As crises go, Manchester United’s has not been an especially bad one – and it began to look a lot better after the unceremonious destruction of a woeful Tottenham at Old Trafford.
Take a glance at the Premier League table and you’ll see that United, for all the criticism of their defence, have the third-best defensive record. You’ll also note that Louis van Gaal’s team have won more home matches than even runaway leaders Chelsea. Against such a background it’s less of a surprise to find them sudden favourites for at least fourth place and a likely return to the Champions League next season.
Such is United’s financial muscle, and such is the help they receive from UEFA regulations in exercising it to the full, that their restoration to the forefront of the English and European game was only ever going to be a matter of time.
Until recently the fear among their supporters was that the process might have to be measured in years. Van Gaal’s tactics were said to be dour, unexciting and (fiil in a few of the other things once laid at David Moyes’s door), to the extent that his assistant Ryan Giggs was supposed to have joined the ranks of the sceptics. A second season-end without either silverware of a sign of progress was widely forecast.
Yet the response to defeat at Swansea has been three wins in a row without a goal conceded, consolidating United’s top-four status and leaving. They must still look anxiously below, for Liverpool, who can move to within two points of them by winning at Swansea tonight, must be faced at Anfield on Sunday – what a contest that should be - but they can also look upwards now and have the mouth-watering incentives of displacing Arsenal from third spot or even neighbours City from second.
To keep matters in proportion: routine defeats of Sunderland, Newcastle and a distinctly below-par Spurs do not mean the post-Ferguson crisis is over, or anything like it. There must still be vast and intelligent spending – greater than Chelsea brought off last summer, but just as smart – if United are once again to be competitive with the very best at home and overseas, as they were at various stages of the latter half of Sir Alex’s long regime. But Champions League qualification would be a massive help in terms of both morale and quality recruitment.

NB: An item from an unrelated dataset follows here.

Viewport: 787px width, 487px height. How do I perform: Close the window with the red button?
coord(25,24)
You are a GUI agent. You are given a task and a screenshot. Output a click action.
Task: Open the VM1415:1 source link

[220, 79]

The likes of Gareth Bale, for instance, would be unlikely to fancy Old Trafford without it. Likewise Cristiano Ronaldo, who has come to regard Europe’s top competition as his domain and will want to keep breaking records in it. So the visit to Anfield is going to be very important and, while a lot of the build-up will inevitably feature one famous Scouser – can Steven Gerrard make a memorable last contribution to English football’s most bitter rivalry? – the condition of another could be just as significant.
Wayne Rooney has slipped back into form just in time to be a possible outside contender for Footballer Of The Year. True, the claims to the award of goalkeeper David de Gea are by far the strongest to come from Old Trafford during the current campaign. But Rooney deserves credit as well. Amid all United’s troubles in adjusting to Van Gaal, he has been an admirably professional captain, playing in midfield when the manager required, and now, restored to the front, he has scored three goals in as many matches, giving him a total of 11 for the League season.
Rooney had his bit of fun after scoring yesterday, his celebrations alluding to a well publicised boxing match in his kitchen during which he appeared to be floored by a Phil Bardsley jab. But might he himself land the knockout punch at Anfield?